I’m so glad I read Bedtiming, by Dr. Marc D. Lewis and Dr. Isabela Granic. I’m not super into parenting books, although I make the following exceptions:

  1. Books that are by someone whose non-parenting books are very good (e.g. Alfie Kohn; I read Punished by Rewards years before I read Unconditional Parenting, and highly recommend both).
  2. Books that are actually about education (like Maria Montessori’s books, of which I have read many).
  3. Books that are really developmental psych books.
If I were going to title this picture, I would call it “irony.”

This book is the last kind. Both of the authors, who are married to each other, are psychologists. They have twin boys. When their boys were babies, the authors were surprised to discover that all of the sleep training books they read completely ignored the baby’s cognitive and emotional development. From their education and their direct lab experience, they knew that there were windows of time during which a baby is likely to be more fussy and needy and times when a baby is likely to be pretty mellow. They used this knowledge to identify ideal times for sleep training, and other changes, like weaning and potty training. Conversely, there are other windows during which parents should just back the heck off. These are based on age and are fairly consistent for most children up to around two years old, at which point individual differences overcome the timeframes of brain development.

It turns out that both of my children are in windows of … discord. Petra, just shy of eighteen months, is in a window of amazing development, both in terms of her language skills and her relationships with other people–and this requires lots of reassurance and love. Separation reactions tend to be at their strongest at this age, and she’s always been pretty shy, even at the best of times. Silas, at three-and-a-half, is in the last window they describe. Children of this age begin to understand that there is a lot they don’t know. They also discover that it is possible for someone to be thinking things about them and they don’t know what those thoughts are. Again, lots of reassurance necessary. One nice thing about these “windows” is that their ends are as predictable as their beginnings. I can mark on a calendar when thing should settle down for them–for Petra, probably July. September for Silas. Perhaps they will pleasantly surprise me by getting through earlier, but being able to imagine the light at the end of the tunnel is helpful.

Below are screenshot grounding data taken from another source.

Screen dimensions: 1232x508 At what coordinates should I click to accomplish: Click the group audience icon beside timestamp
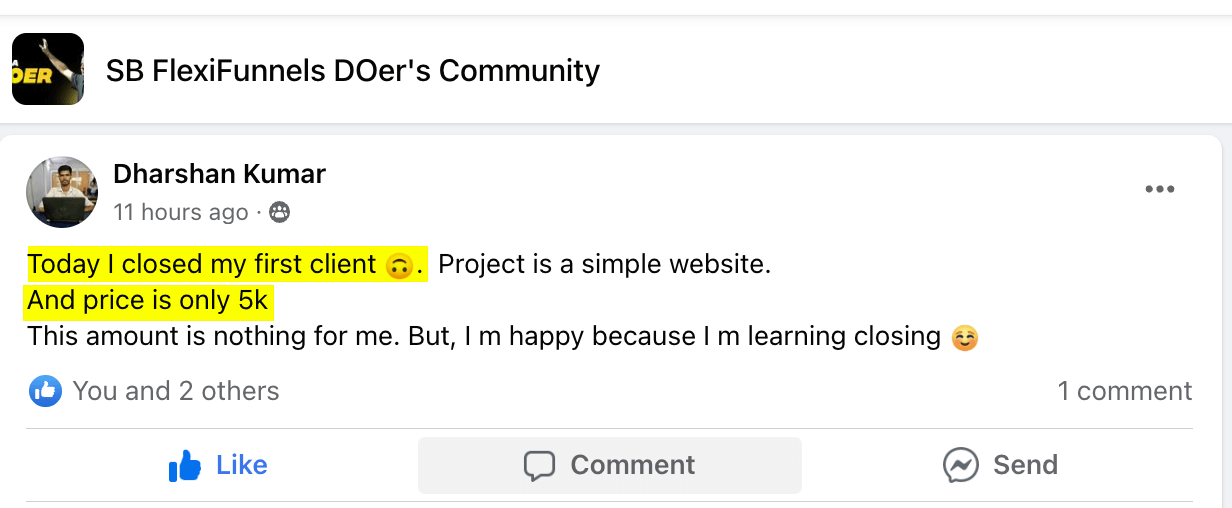point(280,212)
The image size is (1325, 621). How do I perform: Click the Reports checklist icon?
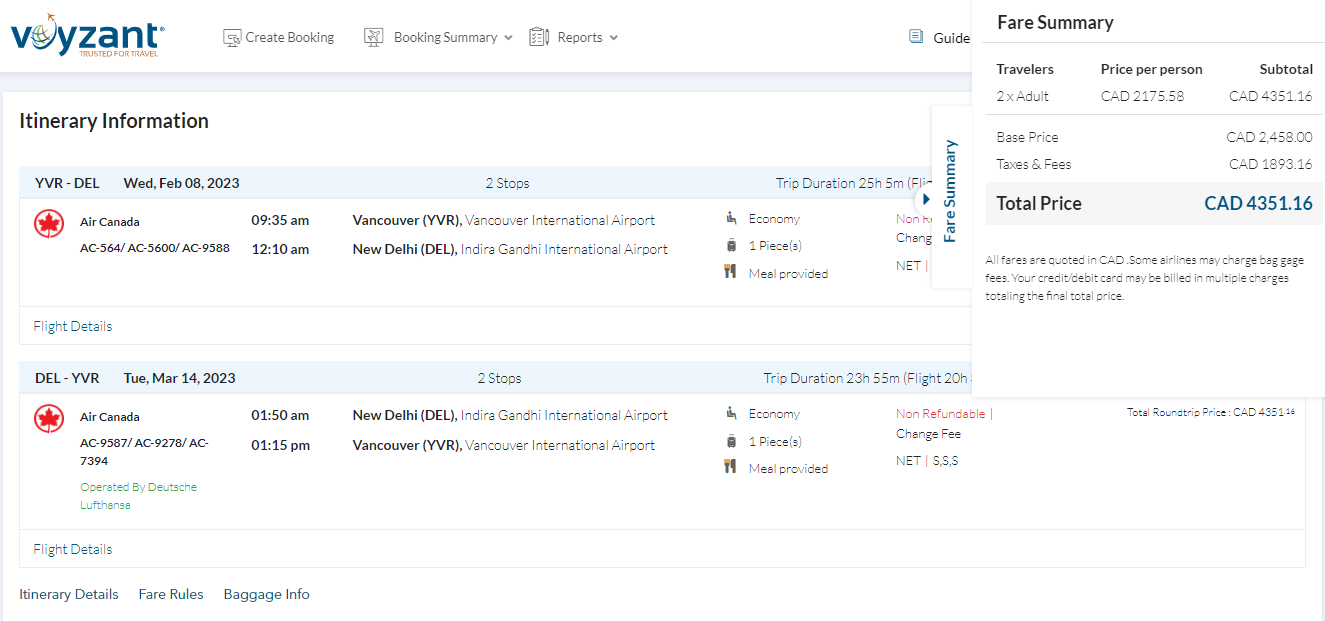(x=539, y=38)
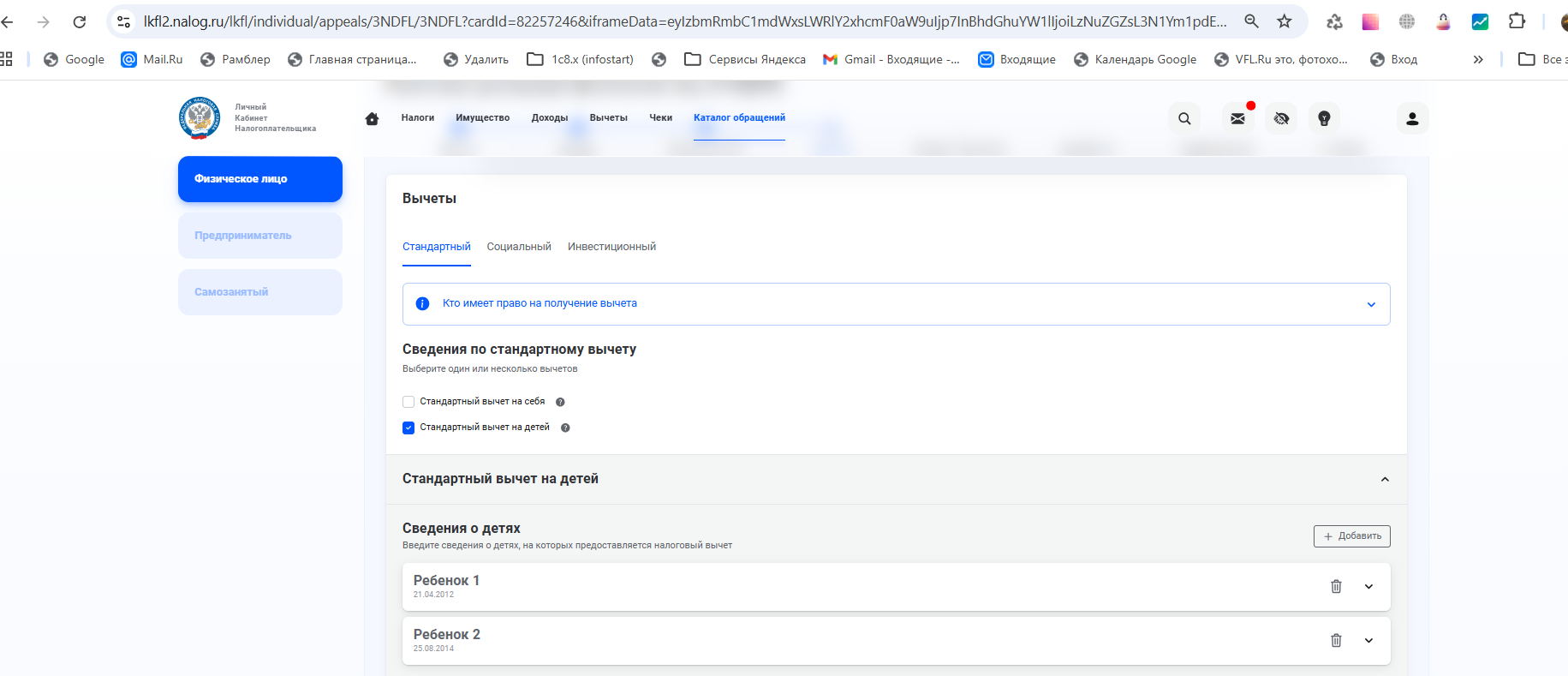Click the browser address bar URL

coord(685,21)
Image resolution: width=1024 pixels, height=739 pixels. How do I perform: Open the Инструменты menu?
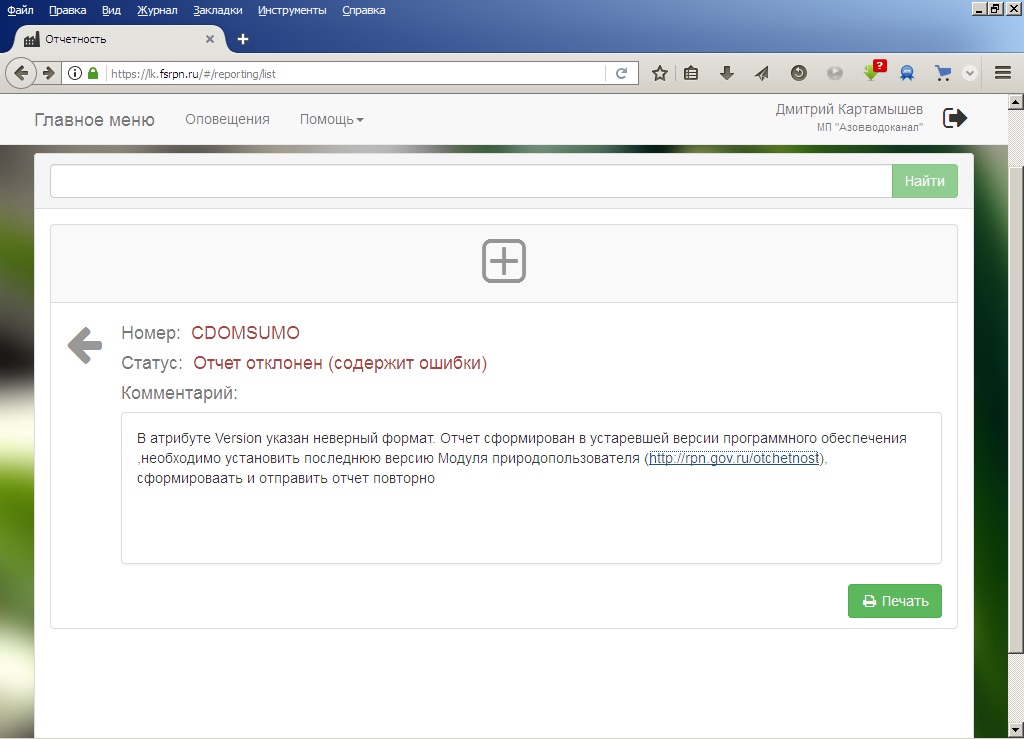(x=291, y=10)
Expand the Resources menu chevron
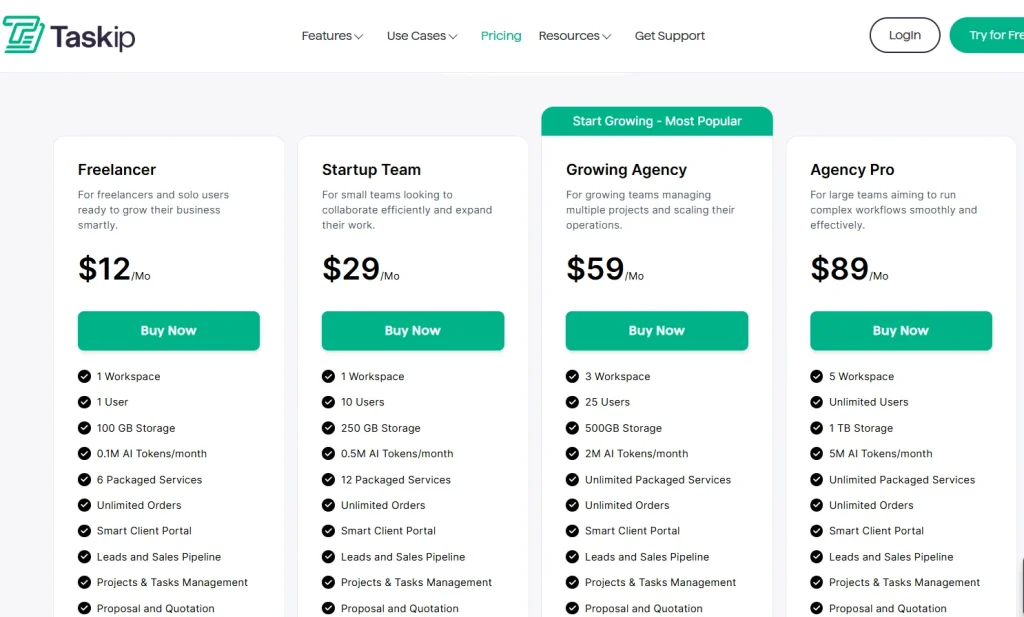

This explains why nightweaning (and magically also sleep training) Silas went pretty well at 15 months–a relatively stable age–but has been a serious challenge with Petra at nearly 18 months. It also affirms what I thought for a long time–Silas was at an especially challenging phase during the two months we spent in Michigan. And here I thought he was just showing off for our kind, long-suffering hosts.

So, although I’m continuing to wean Petra, I’m being pretty gentle about it (and also sleep training). I’m choosing to avoid leaving her with unfamiliar people. I’m giving her opportunities to be apart from me (like at the church nursery), but not forcing it (she ended up coming to help teach the teen class with me this week). This is, do not get me wrong, incredibly inconvenient and annoying, especially since Silas is in a rather “high-needs” (this is a euphemism for “whiny”) phase right now, too. I am choosing this because forcing her out of her comfort zone is not going to make the stage end any faster and might prolong it. I am also choosing this because of my relationship with her. I know that I’m supposed to be a parent and “not a friend,” as so many people put it, but I do often think about how I would feel if someone treated my friend the way I treat my child. I love my friends. I work to meet them where they are and walk alongside them to wherever they are going. I think that doing the same for my children is healthy and right, and not indulgent. When I take my children–their needs, their fears, and their feelings–seriously, I know they understand that. If nothing else, I can give them my respect. A book like Bedtiming is a great guide to their needs right now. It’s helping me figure out the best help I can offer. As is so often the case with children, the best advice is — wait.